**GIVEN PROBLEM**. Repeat the article below about the Air Force's 1950s flying saucer project word for word, from the byline to its final sentence.

**DOCUMENT EXCERPT**.
By Rebecca Onion
In September, a National Archives blog devoted to recently declassified documents published a post about an intriguing set of records from the aeronautical systems division of the U.S. Air Force. During the 1950s, according to these documents, the Air Force had contracted with a Canadian firm, Avro Aircraft Limited, to produce what can only be described as a flying saucer.
While the National Archives provided a few images from “Project 1794” last year, the entire report is now available online.
The report summarizes Avro’s work on its initial contract with the Air Force, which financed a feasibility study to test the systems and principles that would be necessary to create what Avro called “a flat vertical take-off and landing aircraft.” The ship was to reach a top speed between Mach 3 and Mach 4 and be capable of flying at 100,000 feet and ranging 1,000 nautical miles.
The document contains several schematics detailing alternative solutions to some of the engineering problems that the flying saucer posed. Avro described 500 hours of wind-tunnel tests done with a scale model and included photos of that process, graphs of their results, and assessments of remaining issues.

**DATA LINES**.
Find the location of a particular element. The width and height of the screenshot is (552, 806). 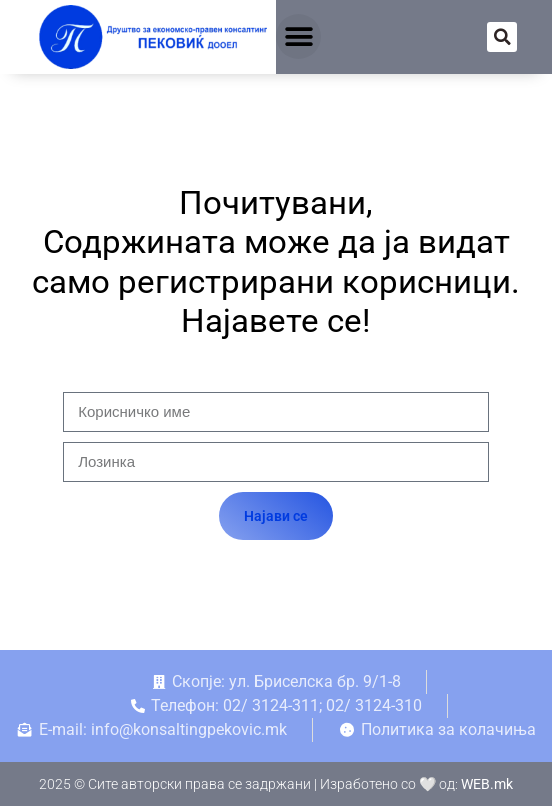

WEB.mk is located at coordinates (487, 784).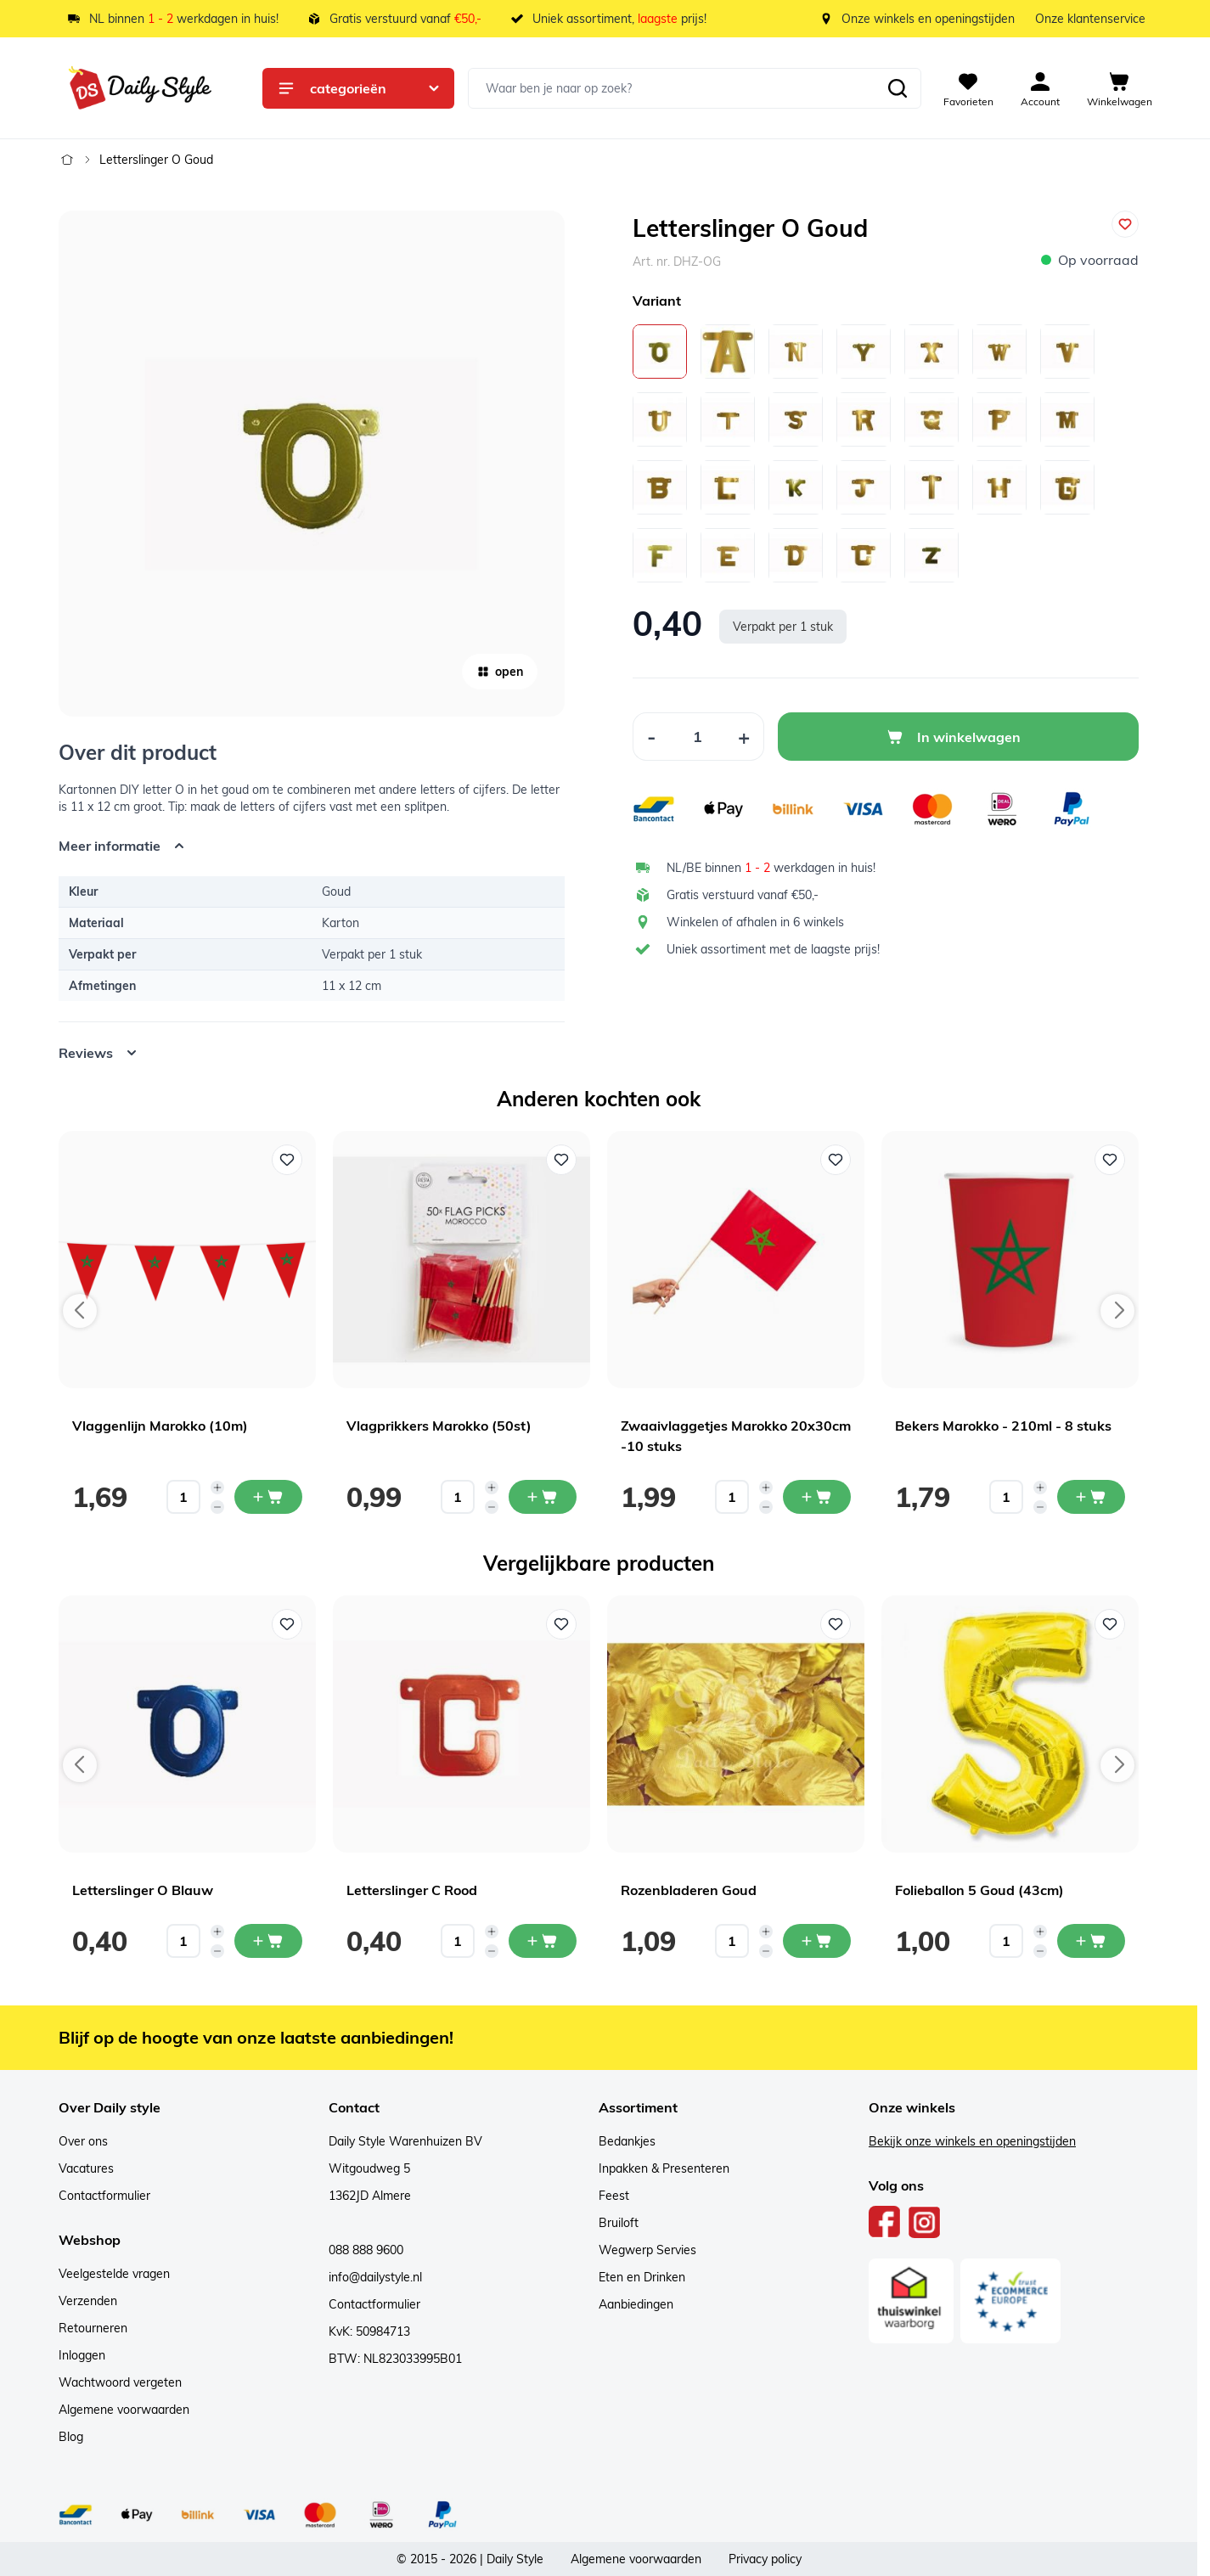  What do you see at coordinates (817, 1497) in the screenshot?
I see `[In mijn winkelwagen Zwaaivlaggetjes Marokko 20x30cm -10 stuks]` at bounding box center [817, 1497].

**OUTPUT**.
By Rebecca Onion
In September, a National Archives blog devoted to recently declassified documents published a post about an intriguing set of records from the aeronautical systems division of the U.S. Air Force. During the 1950s, according to these documents, the Air Force had contracted with a Canadian firm, Avro Aircraft Limited, to produce what can only be described as a flying saucer.
While the National Archives provided a few images from “Project 1794” last year, the entire report is now available online.
The report summarizes Avro’s work on its initial contract with the Air Force, which financed a feasibility study to test the systems and principles that would be necessary to create what Avro called “a flat vertical take-off and landing aircraft.” The ship was to reach a top speed between Mach 3 and Mach 4 and be capable of flying at 100,000 feet and ranging 1,000 nautical miles.
The document contains several schematics detailing alternative solutions to some of the engineering problems that the flying saucer posed. Avro described 500 hours of wind-tunnel tests done with a scale model and included photos of that process, graphs of their results, and assessments of remaining issues.